African countries should resist the temptation of selling the integrity of their natural world heritage sites to mineral extraction for billions of dollars, Kwame Kumah, Director of the World Wildlife Foundation (WWF) Africa region, has warned.
In a report compiled by correspondent Tom Ansley, Kumah says, even though mining beneath heritage sites could bring massive economic gains, African countries might bear colossal ecological losses in the long-term.
While they have to fulfil the mandate of alleviating poverty through economic and human development, African countries, with an abundance of hydrocarbon and mineral resources beneath heritage sites, have to seriously consider other, more sustainable options, advises Kumah. “Once pristine places are damaged and changed, sometimes irreversibly. And that’s to say nothing of the environmental risks that extractives industries pose to sensitive ecosystems, such as oil spills, toxic tailings from mining, pollution and contamination of water.”
For this reason, he urges African countries to find the right balance between long term benefits for their people and nature. “We must find what can be sustainable pursued with minimal disruption to nature. More work must be done to define which economic activities are compatible with protected areas.”

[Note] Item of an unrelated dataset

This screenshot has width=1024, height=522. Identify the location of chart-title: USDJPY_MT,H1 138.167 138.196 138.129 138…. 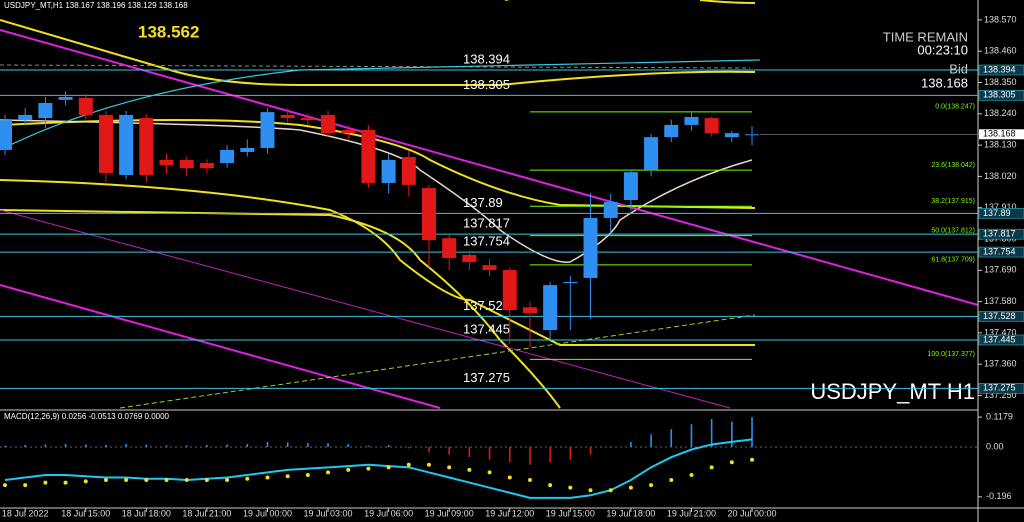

Kameh’s main concern is that African countries might not have the wherewithal (capacity and expertise) to limit or respond to environmental risks, pondering: “Do the benefits match the cost for the loss of natural heritage?”
The WWF considers the Democratic Republic of the Congo’s Virunga National Park, Botswana’s Okavango Delta, Zimbabwe’s Mana Pools and Tanzania’s Selous Game Reserve, Frederick Kwame Kumah, as some of thee continent’s priciest natural heritage sites.